### THE PROBLEM
Pull out each line of the material that contains the string "Task", matching its capitalization exactly.

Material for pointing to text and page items
----------
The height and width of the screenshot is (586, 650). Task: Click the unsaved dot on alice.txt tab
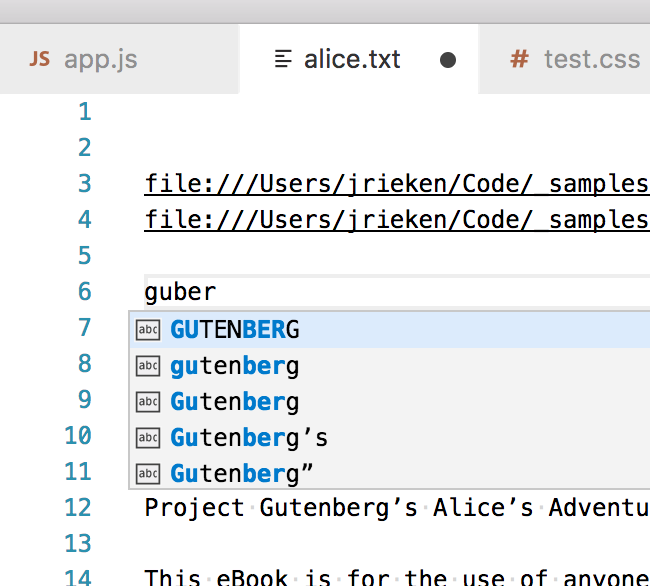click(x=448, y=60)
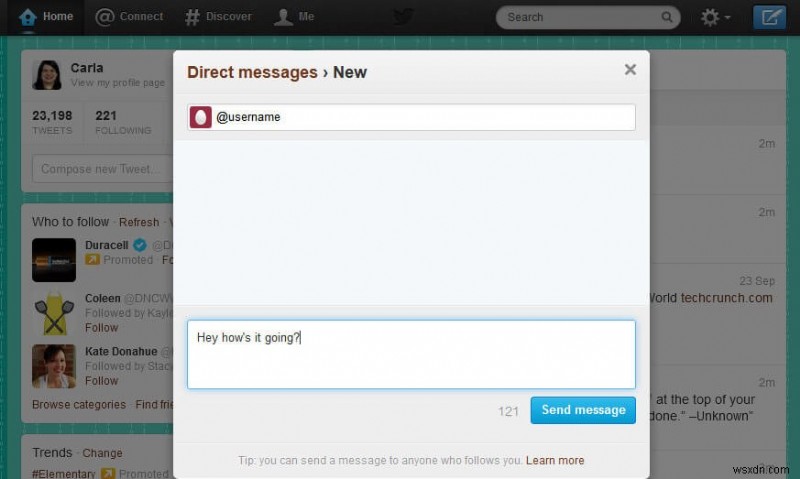
Task: Click the Twitter bird logo
Action: [402, 17]
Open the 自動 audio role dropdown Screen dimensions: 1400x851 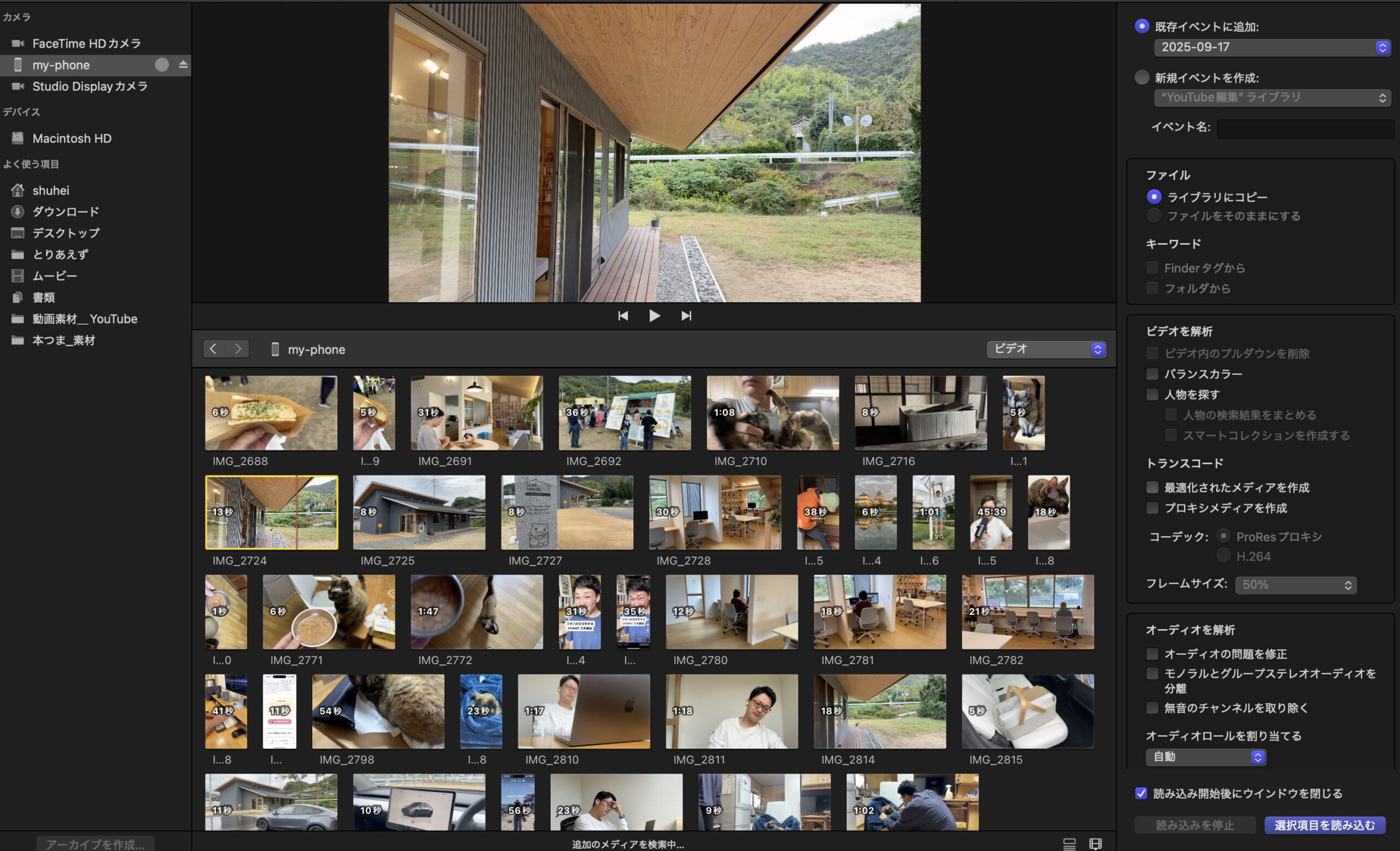pos(1206,757)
----------
### ANSWER TO THE EXERCISE
The height and width of the screenshot is (586, 650). Task: Click the unsaved dot on alice.txt tab
Task: Click the Twitter bird logo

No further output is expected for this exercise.